Trecho do texto ▸
Chora ao se lembrar das torturas que presenciou e é abraçada por uma
mulher, que não a conhece, mas se solidariza. Mesmo após ter visitado o
local inúmeras vezes, ainda se emociona muito ao lembrar do que viveu.
“Quando cheguei, no dia 4 de novembro de 1969, ainda estava
amamentando. Cacá tinha 33 dias. Eu tinha passado 20 dias no hospital
porque sofri uma ruptura da bexiga durante o parto. Sangrava muito e
tinha apenas uma calcinha, sem absorvente. Na cela não tinha chuveiro,
só uma pia. Só me deixaram tomar banho um mês depois. Eu fedia a leite
azedo”, conta ela, que foi presa ao lado do então marido Luiz Roberto
Clauset por emprestar sua casa para o encontro de membros da Ação
Libertadora Nacional (ALN), entre eles o líder Carlos Marighella. “A
gente era cururu [militante de menor importância na
organização]. Eles queriam saber quem mais a gente conhecia. Naquele dia
tocou o telefone na delegacia e alguém gritou: ‘ele entrou!’. Os
policiais saíram correndo, agarraram um monte de arma, mandaram a gente
descer pras celas. Mais tarde voltaram gritando: ‘matamos o chefe!’”,
conta ela. O chefe, no caso, era Marighella, morto em uma emboscada no
próprio dia 4. “Ninguém acreditou. Mas aí chegou a fotógrafa Makiko
Kishi, que tinha sido presa ao fotografar o corpo dele, que confirmou a
informação.”

Material fornecido ▸
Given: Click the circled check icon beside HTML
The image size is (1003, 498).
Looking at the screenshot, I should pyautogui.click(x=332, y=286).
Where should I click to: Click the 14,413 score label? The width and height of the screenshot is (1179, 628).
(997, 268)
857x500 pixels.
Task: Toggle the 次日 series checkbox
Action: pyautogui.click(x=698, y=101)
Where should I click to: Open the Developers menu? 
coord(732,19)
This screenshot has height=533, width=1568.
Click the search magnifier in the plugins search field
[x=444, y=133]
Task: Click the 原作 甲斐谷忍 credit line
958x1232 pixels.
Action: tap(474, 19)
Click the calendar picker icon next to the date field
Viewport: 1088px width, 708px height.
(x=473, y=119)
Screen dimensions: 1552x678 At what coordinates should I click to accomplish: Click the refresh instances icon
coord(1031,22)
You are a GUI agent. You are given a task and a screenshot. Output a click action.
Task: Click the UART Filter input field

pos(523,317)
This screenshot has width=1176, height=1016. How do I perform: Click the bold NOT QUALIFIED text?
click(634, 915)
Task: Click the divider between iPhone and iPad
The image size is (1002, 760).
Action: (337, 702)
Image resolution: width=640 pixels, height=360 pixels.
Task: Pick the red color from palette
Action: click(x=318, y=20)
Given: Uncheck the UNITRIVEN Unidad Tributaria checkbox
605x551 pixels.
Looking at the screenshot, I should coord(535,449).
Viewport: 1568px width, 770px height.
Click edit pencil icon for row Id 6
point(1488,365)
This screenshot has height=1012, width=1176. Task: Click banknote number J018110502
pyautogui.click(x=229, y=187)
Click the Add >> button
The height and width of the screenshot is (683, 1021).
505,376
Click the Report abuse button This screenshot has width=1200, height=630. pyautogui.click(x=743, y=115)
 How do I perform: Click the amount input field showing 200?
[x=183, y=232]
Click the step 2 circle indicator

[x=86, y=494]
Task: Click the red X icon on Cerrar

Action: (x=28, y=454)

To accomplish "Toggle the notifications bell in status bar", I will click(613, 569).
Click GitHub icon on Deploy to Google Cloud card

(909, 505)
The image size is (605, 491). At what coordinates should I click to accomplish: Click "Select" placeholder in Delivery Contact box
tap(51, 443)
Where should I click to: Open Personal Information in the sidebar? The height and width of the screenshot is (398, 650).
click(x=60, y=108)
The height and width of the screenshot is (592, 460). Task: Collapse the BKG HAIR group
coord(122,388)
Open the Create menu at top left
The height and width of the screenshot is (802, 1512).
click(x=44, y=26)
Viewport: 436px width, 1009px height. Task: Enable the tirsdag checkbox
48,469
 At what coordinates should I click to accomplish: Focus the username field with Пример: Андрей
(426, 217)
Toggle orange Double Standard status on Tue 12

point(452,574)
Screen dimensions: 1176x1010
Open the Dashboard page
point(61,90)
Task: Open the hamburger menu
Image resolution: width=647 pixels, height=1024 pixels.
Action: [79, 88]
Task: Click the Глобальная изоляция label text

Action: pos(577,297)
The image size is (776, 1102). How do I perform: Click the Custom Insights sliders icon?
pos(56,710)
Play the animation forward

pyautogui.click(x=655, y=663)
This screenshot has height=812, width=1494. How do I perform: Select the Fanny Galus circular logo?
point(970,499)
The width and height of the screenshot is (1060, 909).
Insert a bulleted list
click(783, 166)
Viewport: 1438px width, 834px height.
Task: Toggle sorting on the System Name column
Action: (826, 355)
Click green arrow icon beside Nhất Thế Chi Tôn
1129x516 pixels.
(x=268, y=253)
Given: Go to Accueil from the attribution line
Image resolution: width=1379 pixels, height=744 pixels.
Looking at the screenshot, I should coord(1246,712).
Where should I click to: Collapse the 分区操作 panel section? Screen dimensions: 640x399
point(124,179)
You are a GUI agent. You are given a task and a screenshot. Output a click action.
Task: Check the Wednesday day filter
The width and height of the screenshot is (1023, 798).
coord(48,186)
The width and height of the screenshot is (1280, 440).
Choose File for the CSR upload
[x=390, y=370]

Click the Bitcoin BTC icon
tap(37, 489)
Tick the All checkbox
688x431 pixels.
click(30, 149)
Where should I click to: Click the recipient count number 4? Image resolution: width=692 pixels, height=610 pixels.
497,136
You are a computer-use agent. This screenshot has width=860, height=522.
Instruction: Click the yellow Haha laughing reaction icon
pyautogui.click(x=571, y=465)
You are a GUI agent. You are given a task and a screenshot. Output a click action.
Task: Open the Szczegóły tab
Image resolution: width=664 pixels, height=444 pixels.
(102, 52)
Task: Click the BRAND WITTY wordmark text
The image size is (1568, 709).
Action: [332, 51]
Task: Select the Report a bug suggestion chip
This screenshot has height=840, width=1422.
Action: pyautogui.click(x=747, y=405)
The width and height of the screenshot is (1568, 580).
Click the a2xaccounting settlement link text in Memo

Ações necessárias ▸
**1.** Explique, em uma a três frases, o motivo pelo qual ela foi presa, segundo o relato.
**2.** Reproduza palavra por palavra o trecho do relato que começa nas palavras "Chora ao se" e vai até depois de "do que viveu.".
**3.** De acordo com o relato, quem confirmou a notícia da morte de Marighella?
Baseie-se somente no relato.

Respostas em ordem ▸
**1.** Ela foi presa ao lado do então marido, Luiz Roberto Clauset, por emprestar sua casa para o encontro de membros da Ação Libertadora Nacional (ALN), entre eles o líder Carlos Marighella.

**2.**
Chora ao se lembrar das torturas que presenciou e é abraçada por uma
mulher, que não a conhece, mas se solidariza. Mesmo após ter visitado o
local inúmeras vezes, ainda se emociona muito ao lembrar do que viveu.

**3.** A fotógrafa Makiko Kishi, que tinha sido presa ao fotografar o corpo dele.